* DIRECTION:
Reproduce every line of the records below, including the requests, with each coordinate value in the answers offset by 109. Omit the pictures.

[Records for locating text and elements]
◇ ◇ ◇
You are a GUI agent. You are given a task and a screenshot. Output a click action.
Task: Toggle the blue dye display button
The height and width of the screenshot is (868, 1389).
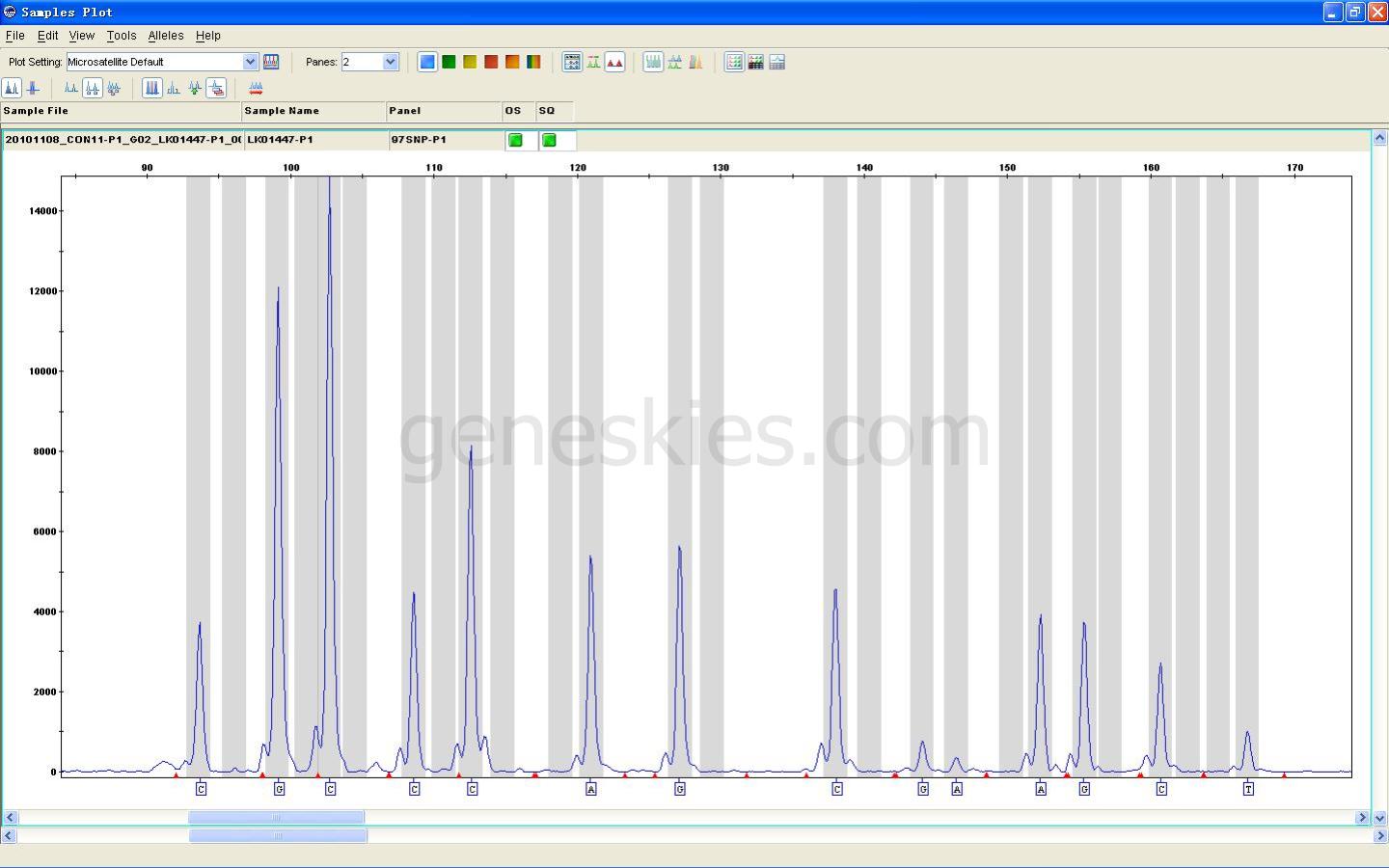(427, 62)
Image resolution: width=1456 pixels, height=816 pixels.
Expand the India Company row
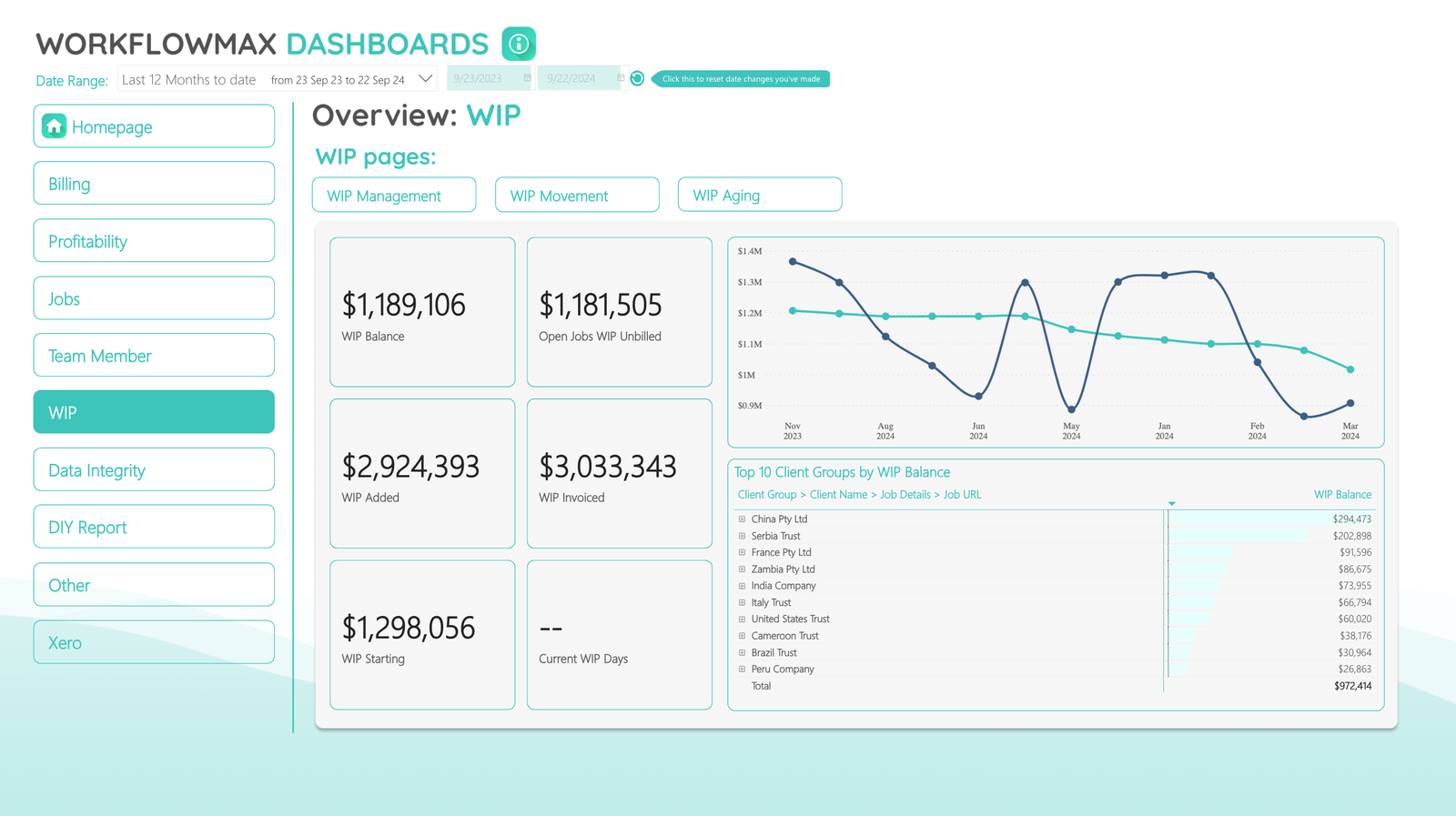click(742, 586)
◇ ◇ ◇
* RESULT OF THE EXERCISE:
You are a GUI agent. You are given a task and a screenshot. Output a click action.
Task: Toggle the blue dye display button
The height and width of the screenshot is (868, 1389).
(536, 171)
Image resolution: width=1456 pixels, height=816 pixels.
Expand the India Company row
click(851, 695)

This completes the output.